Galerie II

Je photographie en couleur ce qui vient apaiser mes tempêtes intérieures : la mer, la lumière sur un paysage, la présence silencieuse d'un animal, la beauté simple du monde vivant. Je ne les cherche pas vraiment ; elles se présentent à moi, au détour d'un instant, d'une émotion ou d'un émerveillement. Chaque image est un refuge, une respiration, une manière de me retrouver. Dans ces fragments de nature, je découvre un calme profond, quelque chose de plus grand que moi, un mystère discret qui apaise et réconcilie. 


La Zélande est pour moi un pays de vent, de lumière et de silence. Ses longues plages, ses dunes et l'horizon ouvert m'offrent un espace où je peux enfin respirer. J'y viens pour ralentir, pour écouter la mer et me laisser traverser par sa paix. Chaque photographie est le souvenir d'un instant de calme, d'une lumière ou d'un souffle qui apaise le tumulte intérieur. Là-bas, entre le ciel et l'eau, je me sens simplement à ma place.

Juin 2026


Au cimetière du Dieweg, le temps semble respirer autrement. Entre les pierres et les noms gravés, les fleurs sauvages reprennent doucement leur place, comme si la nature venait déposer un baiser de vie sur la mémoire des absents.

Ici, les tombes deviennent un jardin, un champ de fleurs où le silence parle encore.

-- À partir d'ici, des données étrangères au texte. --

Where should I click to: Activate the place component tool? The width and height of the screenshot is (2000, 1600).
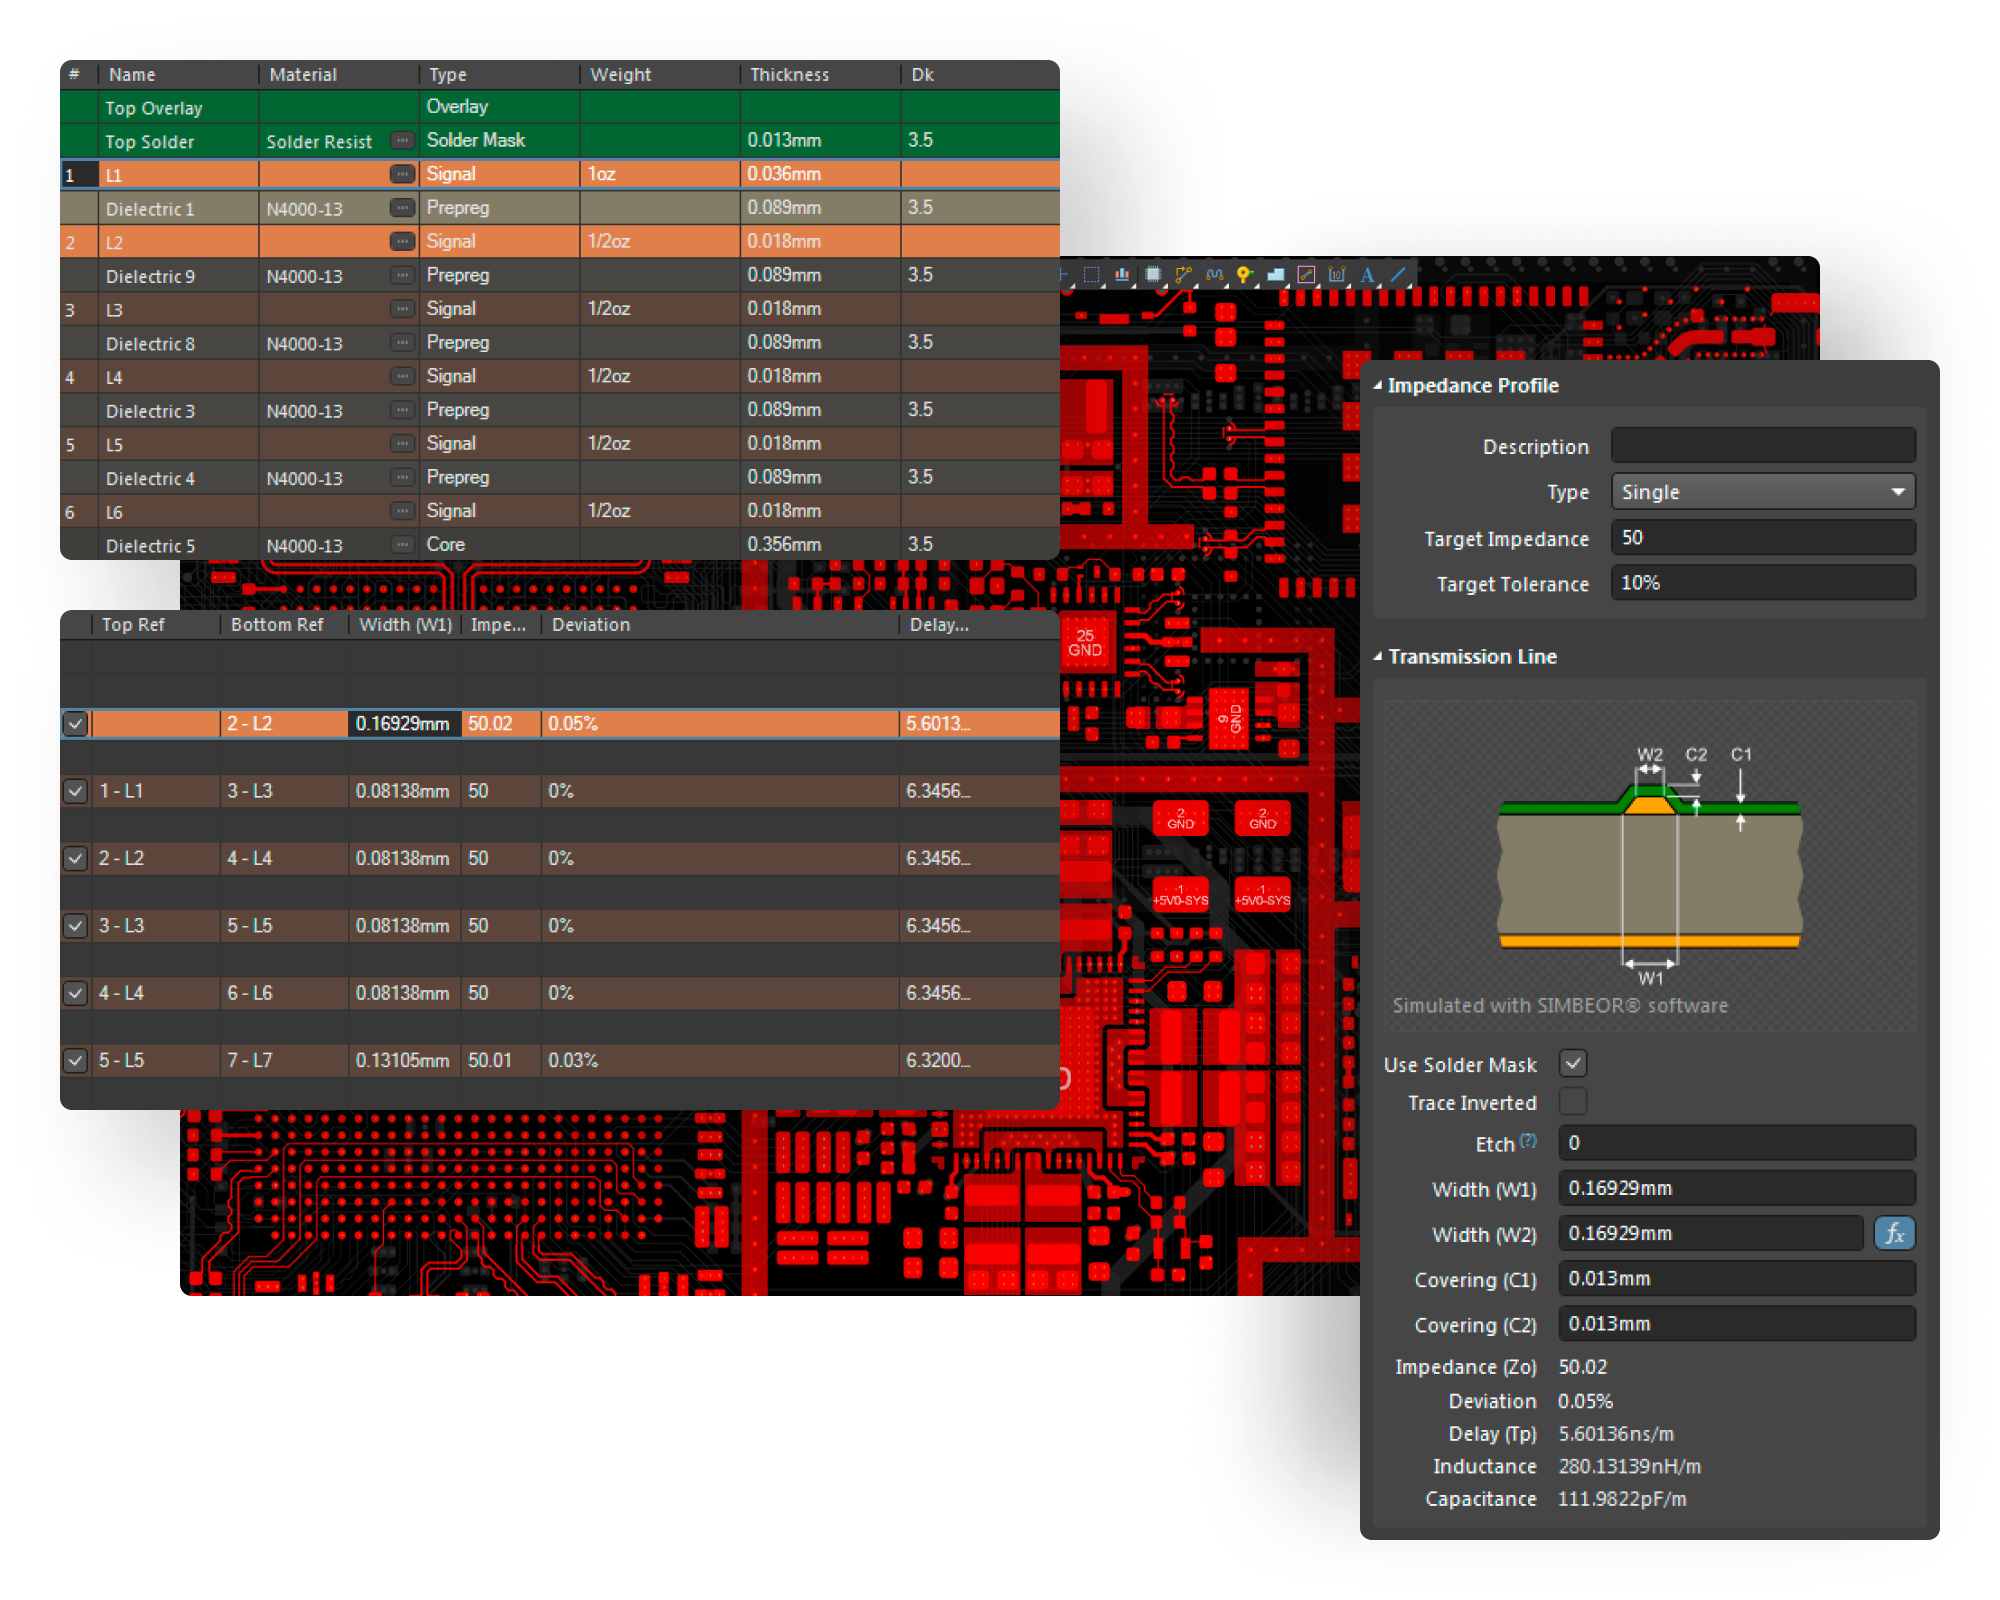(1152, 274)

Chaque herbe qui pousse, chaque pétale qui s'ouvre rappelle que rien ne disparaît vraiment : tout se transforme, tout renaît.

Ce lieu est le repos des défunts, mais aussi celui des vivants. Un refuge pour les artistes, les poètes, les rêveurs et les âmes sensibles qui viennent y chercher un peu de paix, de beauté et d'inspiration. Car certains cimetières ne sont pas seulement des fins de voyage ; ils sont des sanctuaires où la vie et la mort se tiennent la main, sous le regard patient des fleurs sauvages.